Momento Poetico : Poema do Cume

No alto daquele cume
Plantei uma roseira
O vento no cume bate
A rosa no cume cheira.

Quando cai a chuva fina
Salpicos no cume caem
Formigas no cume entram
Abelhas do cume saem.

Quanto cai a chuva grossa
A água do cume desce
O barro do cume escorre
O mato no cume cresce.

Quando cessa a chuva
No cume volta a alegria
Pois torna a brilhar de novo
O sol que no cume ardia!

6 Comente ai esse cabrunco:

Maurício disse...

A letra é de uma música do grande FALCÃO, faltou os créditos.

Felipe disse...

Esse poema é mais antigo que a minha vó. Foi o Falcão que se aproveitou dele.

lari disse...

Mto bom.. auhshusauhsa..

Laura Braga disse...

é...essa é velha....

mostrow disse...

esse poema foi feito por um artista de Buerarema-BA, e seu autor é desconhecido. Consta no arquivo de crônicas de Antonio Lopes, e está incompleto.
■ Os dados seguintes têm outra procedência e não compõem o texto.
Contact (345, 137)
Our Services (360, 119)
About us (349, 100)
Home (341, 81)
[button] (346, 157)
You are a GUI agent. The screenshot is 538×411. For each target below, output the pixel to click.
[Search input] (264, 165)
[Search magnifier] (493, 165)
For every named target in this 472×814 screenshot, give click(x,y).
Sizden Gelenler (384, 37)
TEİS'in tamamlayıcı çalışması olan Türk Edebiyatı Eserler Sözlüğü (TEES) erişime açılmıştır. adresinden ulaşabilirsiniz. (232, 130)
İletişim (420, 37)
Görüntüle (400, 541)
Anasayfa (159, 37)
Mas o que é de domínio público, que com o público seja compartilhado!

mostrow disse...

Transcrito:

"No alto daquele cume
Eu plantei uma roseira.
O mato no cume cresce,
A rosa no cume cheira.

Na hora crepuscular,
Tudo no cume aparece:
Vaga-lumes no cume brilham,
Cobra no cume padece.

Quando cai a chuva fina,
Salpicos no cume caem.
Lagartos no cume entram,
Abelhas do cume saem.

Quanto cai a chuva grossa
A água do cume desce
O barro do cume escorre
O mato no cume cresce.

Mas depois que a chuva cessa,
Ao cume volta a alegria.
Voltando a brilhar depressa
O sol que no cume ardia.

No cume da minha serra
Eu plantei uma roseira
Quanto mais as rosas brotam
Tanto mais o cume cheira.

À tarde, quando o sol-posto
O vento do cume adeja
Vem travessa borboleta
E as rosas do cume beija.

Mas se as águas vêm correndo
E o sujo do cume limpam,
Os botões do cume abrem
E as rosas do cume brincam.

Tenho por certeza agora
Que no temo de tal rega
Arbusto por mais mimoso
Plantado do cume pega.

Vem porém o sol ardente
Seca logo a catadupa
O mesmo sol a terra abrasa
E as águas do cume chupa.

A rosa do cume fica
No mais alto da montanha
A rosa do cume pica
A rosa do cume arranha.

As rosas do cume espreitam
Entre folhagens d’além
Trazidos na fresca brisa
Os cheiros do cume vêm.

No cume duma montanha
Tenho um olho d’agua à beira
È uma água tão cheirosa
Que a multidão ansiosa
O olho do cume cheira”.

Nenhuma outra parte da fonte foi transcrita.